# Your objective
Copy out, unchanged, the entries below from the "Minimize the window" line to the final line. Omit pictures.

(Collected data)
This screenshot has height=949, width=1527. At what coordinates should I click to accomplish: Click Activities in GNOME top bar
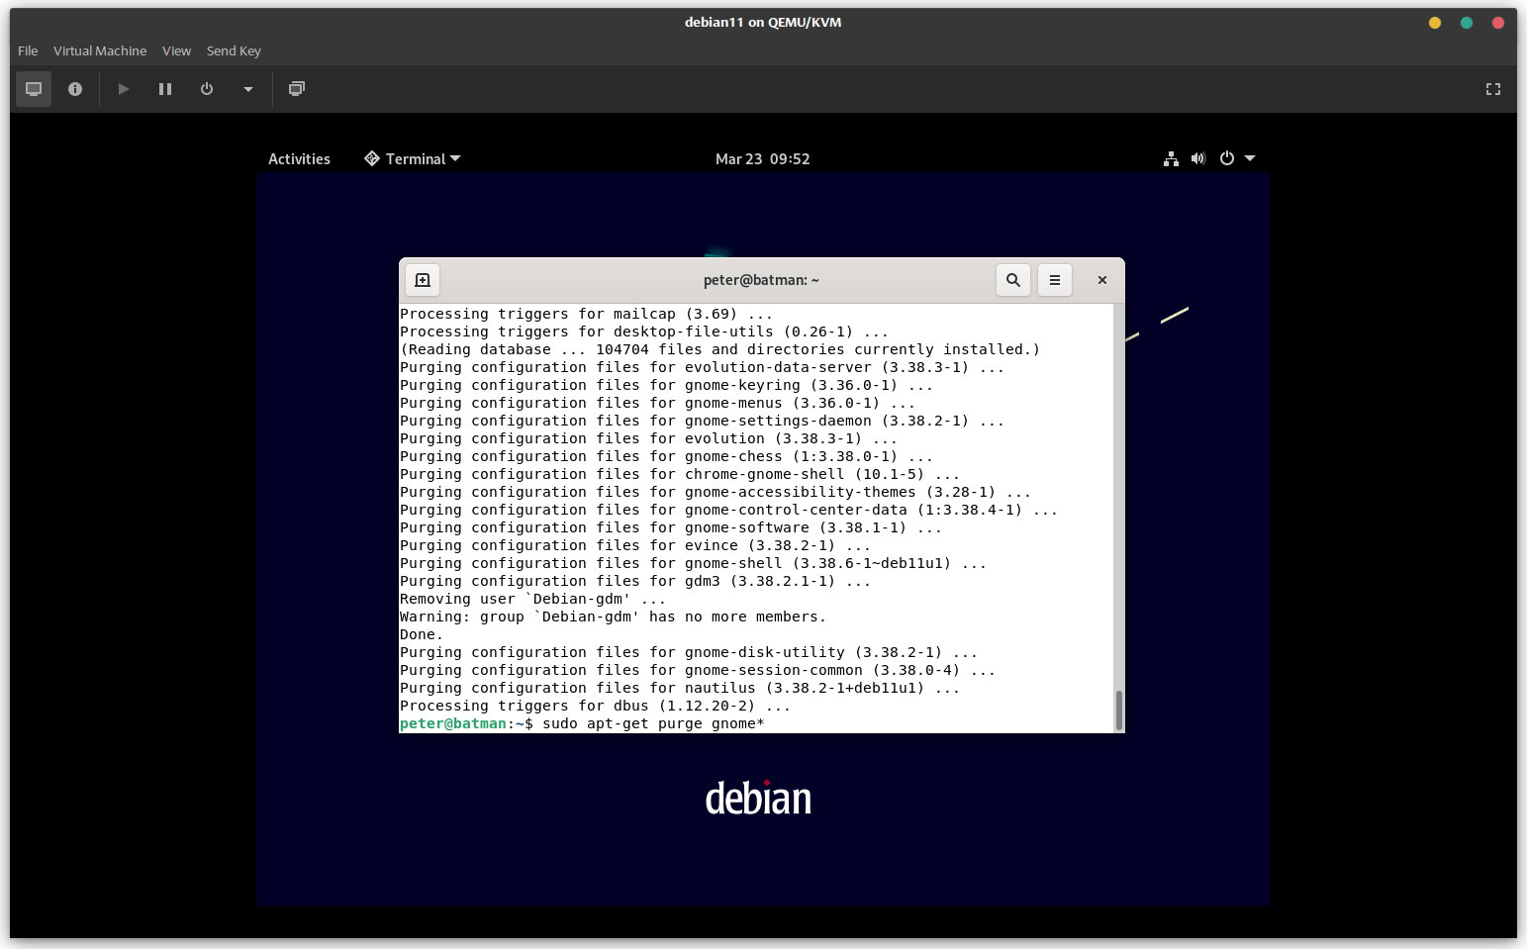tap(299, 159)
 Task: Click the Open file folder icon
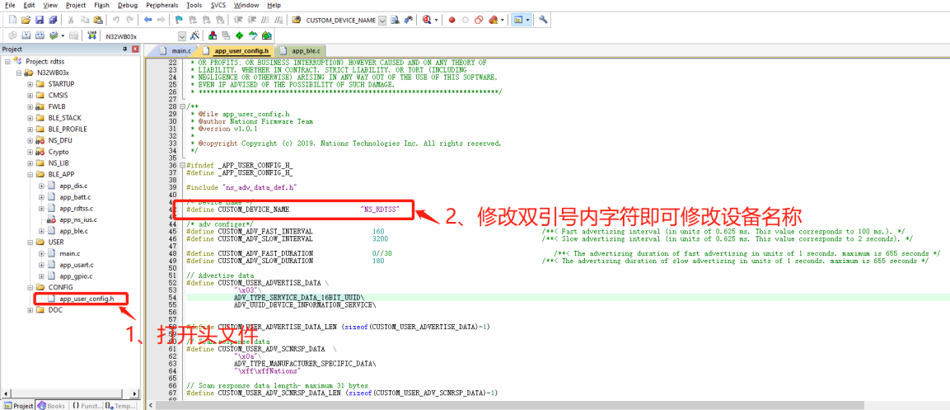tap(26, 20)
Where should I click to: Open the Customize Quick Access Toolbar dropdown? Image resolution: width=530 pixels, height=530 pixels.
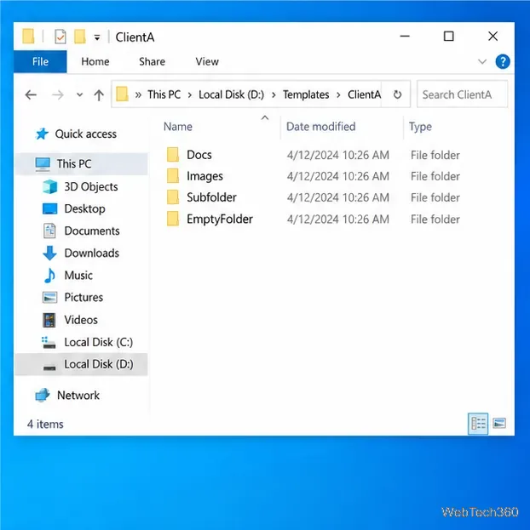(97, 37)
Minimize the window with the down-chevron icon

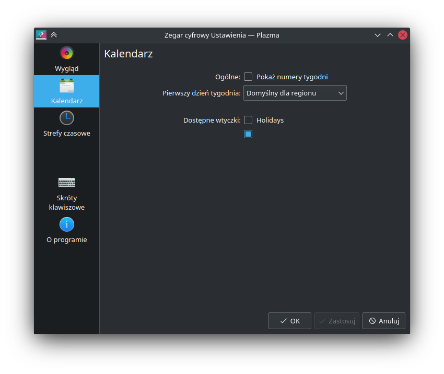[378, 35]
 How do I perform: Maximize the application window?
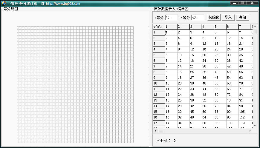[x=242, y=3]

# Your response
Minimize the window with the down-chevron icon

[378, 35]
 How do I perform: Maximize the application window?
[x=242, y=3]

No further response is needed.